Head throbbing. Heart throbbing. Pussy throbbing. Just overall super frustrated. I don’t even think getting high would help at this point to be honest. I don’t feel like messaging anyone about how I feel mostly because it’s the same fucking shit every fucking day. I’m tired of it. And I’m sure anyone I’ve talked to is tired of it. Mind you I don’t vent to many people anymore. I just don’t want to. It doesn’t help me. It doesn’t help them. It’s a waste of time. I end up just feeling guilty for even reaching out to them in the first place.
*takes sip*. Someone who considers me their best friend had a _________. I offered to go with them and support them. I had good intentions. I really did want to be there. And just see what was going on. Maybe my intentions weren’t that good because i also wanted to see whether this person was actually telling the truth or not. It all seemed too far stretched to be true (with my trust issues and all). Turns out they were telling the truth. Anyway, I had just broke up with my boyfriend (the same one that just broke up with me recently – how long has it even been? A week Maybe?). I wasn’t in the mood for the event anymore. I didn’t care. I just wanted to be home and cry my fucking eyes out. I was hurt. I was sad. I was depressed. I just didn’t want to do anything. But how do you tell someone that? Especially this person. They’re really emotional and jump to conclusions – just like me (oh the irony). And I knew they’d easily misunderstand me cancelling on them for this. They would think I’m a flop and that I’m someone that can’t be relied on. And that was the last thing I wanted them to think so I genuinely tried to push through my emotions and go to this event with them. I ended up bursting out and crying right in front of them when they asked me if I was feeling okay. I couldn’t eat. I wasn’t sleeping. I had so much anxiety and stress. And of course, I also managed to look like a self centred inconsiderate bitch because I was sitting there crying my eyes out over some guy when I was supposed to be there to support them for something serious. Something really important to them. Something they were stressed about and anxious about and would have appreciated a friend just being there. I couldn’t put my emotions aside for one fucking minute and just be a decent human being.
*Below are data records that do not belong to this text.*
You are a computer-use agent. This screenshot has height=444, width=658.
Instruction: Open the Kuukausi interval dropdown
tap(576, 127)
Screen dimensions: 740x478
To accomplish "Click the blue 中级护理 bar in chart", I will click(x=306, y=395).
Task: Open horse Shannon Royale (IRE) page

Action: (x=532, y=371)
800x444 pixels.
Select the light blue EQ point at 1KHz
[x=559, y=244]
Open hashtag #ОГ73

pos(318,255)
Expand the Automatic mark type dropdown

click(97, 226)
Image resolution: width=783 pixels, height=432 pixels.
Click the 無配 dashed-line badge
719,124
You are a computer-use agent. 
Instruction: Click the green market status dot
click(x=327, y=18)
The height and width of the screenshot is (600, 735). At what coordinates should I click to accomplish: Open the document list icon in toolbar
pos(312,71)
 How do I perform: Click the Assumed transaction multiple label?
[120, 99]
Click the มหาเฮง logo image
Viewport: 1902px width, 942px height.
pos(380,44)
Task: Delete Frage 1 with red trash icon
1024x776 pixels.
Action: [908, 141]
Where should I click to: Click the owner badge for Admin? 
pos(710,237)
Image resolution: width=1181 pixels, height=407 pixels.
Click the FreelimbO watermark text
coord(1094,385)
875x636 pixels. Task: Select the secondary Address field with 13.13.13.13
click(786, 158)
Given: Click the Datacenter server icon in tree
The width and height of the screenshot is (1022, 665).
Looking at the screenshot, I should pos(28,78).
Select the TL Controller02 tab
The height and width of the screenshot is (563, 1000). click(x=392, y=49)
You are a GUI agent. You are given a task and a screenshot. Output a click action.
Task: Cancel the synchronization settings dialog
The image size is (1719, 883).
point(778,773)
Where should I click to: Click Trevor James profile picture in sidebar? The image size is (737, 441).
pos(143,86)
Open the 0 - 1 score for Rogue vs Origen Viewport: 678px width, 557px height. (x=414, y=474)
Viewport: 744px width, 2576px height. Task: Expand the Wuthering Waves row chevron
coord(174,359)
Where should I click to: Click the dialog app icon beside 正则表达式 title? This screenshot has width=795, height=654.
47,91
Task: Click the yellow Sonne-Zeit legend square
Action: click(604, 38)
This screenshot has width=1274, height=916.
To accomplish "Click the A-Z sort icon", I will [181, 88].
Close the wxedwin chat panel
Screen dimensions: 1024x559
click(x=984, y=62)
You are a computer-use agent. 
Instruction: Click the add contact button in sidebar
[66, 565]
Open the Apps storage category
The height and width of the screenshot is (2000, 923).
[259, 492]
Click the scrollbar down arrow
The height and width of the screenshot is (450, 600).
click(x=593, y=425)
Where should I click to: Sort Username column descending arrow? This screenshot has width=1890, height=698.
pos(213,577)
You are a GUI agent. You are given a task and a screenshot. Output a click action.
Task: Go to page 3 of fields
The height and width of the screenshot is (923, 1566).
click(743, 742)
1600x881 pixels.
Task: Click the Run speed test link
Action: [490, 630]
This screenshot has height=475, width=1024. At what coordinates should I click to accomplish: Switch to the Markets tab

I still feel like shit about that. I haven’t really felt good about venting since then. I end up being really selfish and it’s not right. Everyone has their own problems to deal with. And me pouring out to someone with my problems just isn’t worth it. I felt awful that I did that. And now I’m just trying my best to get my thoughts out here instead.
It’s weird to know that people actually view this blog at all. Wasn’t my intention. I’ve reached out to so many different countries, and at the same time I get this thought in my head that goes “why the fuck do they want to read this depressing fucking shit?”. I mean really. I only ever post here when I’m miserable. Maybe misery really does love company. I don’t see myself gravitating towards happy stories if I’m being honest. I usually gravitate towards the ‘sad’ ones.
*takes sip*. I don’t know what to do anymore. I’m just frustrated. Lately reading has been my escape but the plain fact that I would have ideally had someone to talk to about it with – and now that person is no longer an active part of my life – just sucks. That fucking book is good but also a constant reminder that it was something I was supposed to do with someone together. And I’ve tried. I’ve really tried to move past that association – among many other associations. It’s going to take some work. Possibly more effort. To get out of this rut that I’m in. I’m alone. I’m lonely. And I’m going to have to get used to it; Possibly learn to enjoy it.
On second thought, this drink is working. Good riddance.